= Beginning of Section =

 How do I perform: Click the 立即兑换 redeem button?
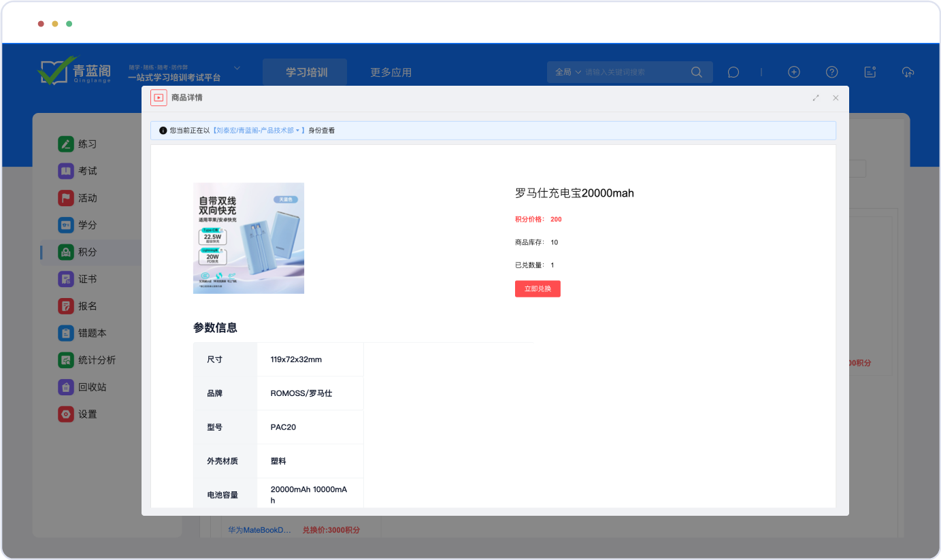[x=538, y=289]
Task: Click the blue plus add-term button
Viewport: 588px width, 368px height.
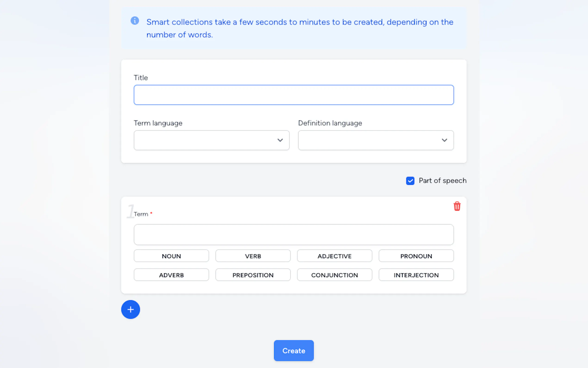Action: pos(131,309)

= End of Section =

_Aim of the exercise_: Repeat every entry exactly, but leave out the pictures.

_Output of the exercise_:
 How do I perform: Click the 立即兑换 redeem button?
[x=538, y=289]
Task: Click the blue plus add-term button
Viewport: 588px width, 368px height.
Action: pos(131,309)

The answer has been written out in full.